If you missed part one, you can go back and catch up here.
So you’ve decided to start creating more content and posting to your social pages more consistently, but you also don’t have time, wear too many hats, and need to focus on growing your business.
I ignored social as a small business because I didn’t have a good way to juggle content creation with lead gen, advertising, funnel building, and everything else I had on my plate.
I always knew social media was an underutilized piece of small business marketing, but I justified it because for so long, social content would go ignored unless you already had a big following.
But that’s starting to change thanks to what Gary Vee calls the “Tik Tokification” of marketing.
Basically thanks to TikTok’s success of showing content based on interests over relationships, Facebook and Instagram are also shifting to show more content from people who don’t have massive followings as long as that content is resonating and relevant to their users’ interests.
The challenge was figuring out how to make it manageable for someone who wears as many hats as we do.
For this to succeed, I’d need…
- A way to organize my content and schedule out my posts in bulk
- A methodology to follow for what type of content I should create so I wouldn’t get stuck trying to come up with ideas
Thanks to a course from Frank Kern and a little digging myself, here’s what’s helped me get a month ahead on daily posts and the framework I’m using to achieve this.
I think one of the rules you need to understand when it comes to social is that you don’t need to overthink social.
The whole idea for social content is to post often and consistently. Not to make every post you publish a masterpiece.
So having a framework to guide you on what types of posts to make will take a lot of the writer’s block and idea fog away.
I personally appreciate the framework Frank Kern teaches his small business clients. He subscribes to posting three types of content daily (we don’t post that often yet, but I can see how you can get there as you get more used to this).
1. Connection Posts: People are on social media to feel like they belong to something. You follow your favorite hobbies, entertainment, authors, businesses, and friends.
Smart business owners know people buy from people they like and trust. So connection posts are simple posts that just show you are relatable to your customers. These can be memes related to your niche, inspiring quotes, motivation, funny stories on your subject area, etc.

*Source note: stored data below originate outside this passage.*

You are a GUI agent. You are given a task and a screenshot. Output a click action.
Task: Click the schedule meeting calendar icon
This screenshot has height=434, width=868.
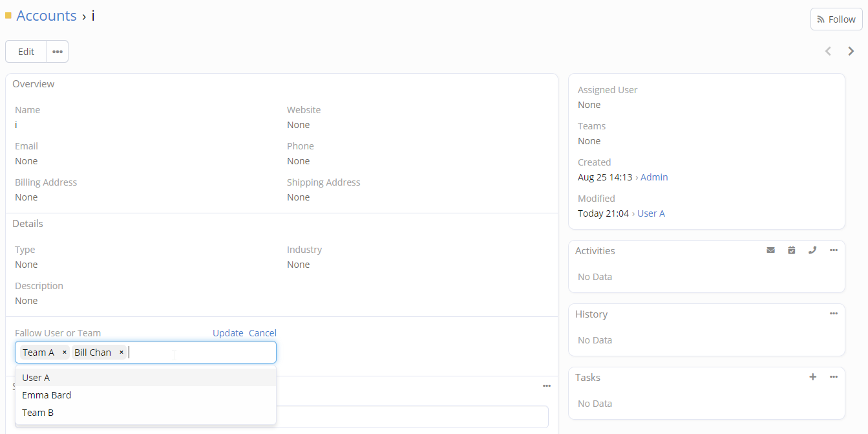pos(791,250)
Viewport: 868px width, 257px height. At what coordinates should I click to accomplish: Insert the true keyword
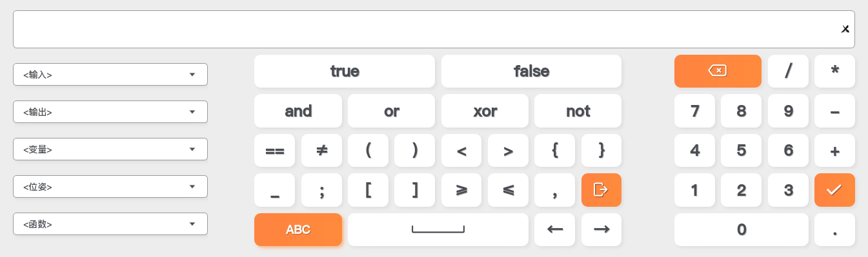coord(345,71)
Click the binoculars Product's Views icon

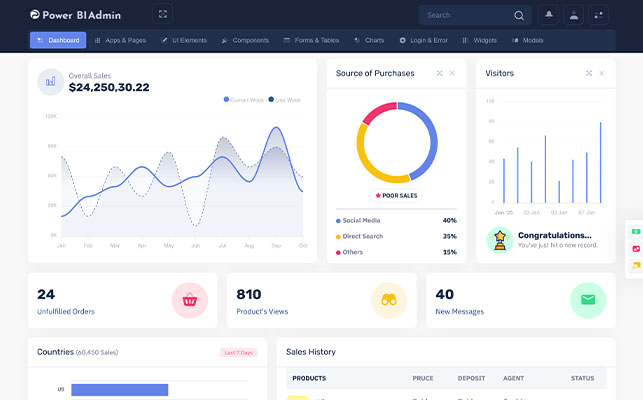[389, 300]
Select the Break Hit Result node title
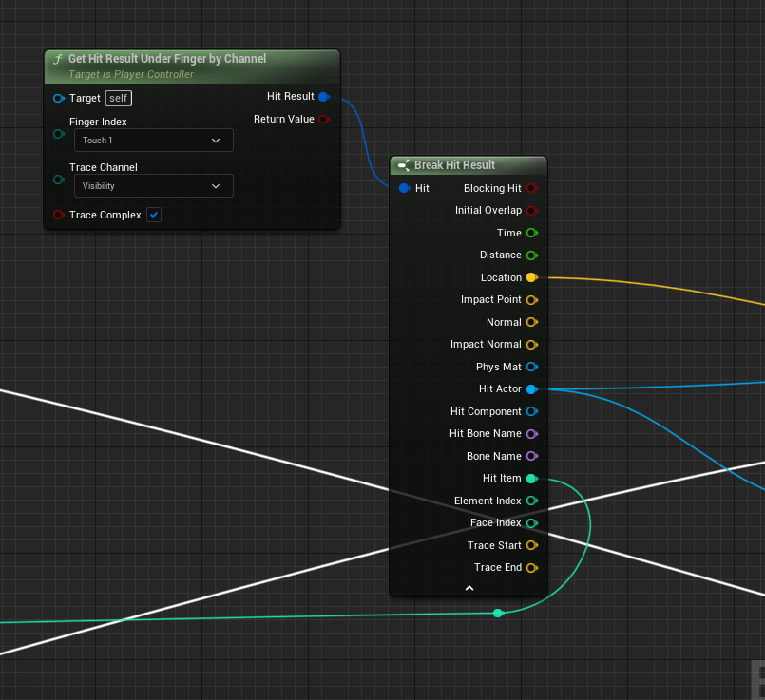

You’re not asking for a sale, just showing you are someone your customers and leads would feel comfortable hanging around. When your audience sees your social profiles they’ll nod their heads in agreement with what you’re saying, they’ll share a laugh with you, and they’ll think “hey I like these people.”
2. How To Posts: The second post type is how you show value to your audience.
Keep these short. 1 minute videos are great for this. A common example could be answering a question you get asked frequently, responding to a question in a Facebook group, or a simple hack your business can offer people.
3. Offer Posts: These are regularly sprinkled offers for your lead magnets, trainings, or products. You don’t have to be scummy, just start with something like…”if you want [problem fixed] I created [lead magnet] to help, let me know if you’d like it.” Engagement is great so asking people to comment to request something or give a like is always helpful to get more of your content seen.
A couple bonus tips
Besides the framework, there were a couple of other things that were recommended.
- Include the link to your offer in the posts when you can.
- The more you share your offer the more you will sell. Nobody reads every email you send or looks at every post you publish, so don’t feel like you can’t make your offers daily if you want to.
- Ask for engagement in every post. In addition to having the URL directly in the image, ask people to “let you know” if they’d like “your pdf/call/training/etc”.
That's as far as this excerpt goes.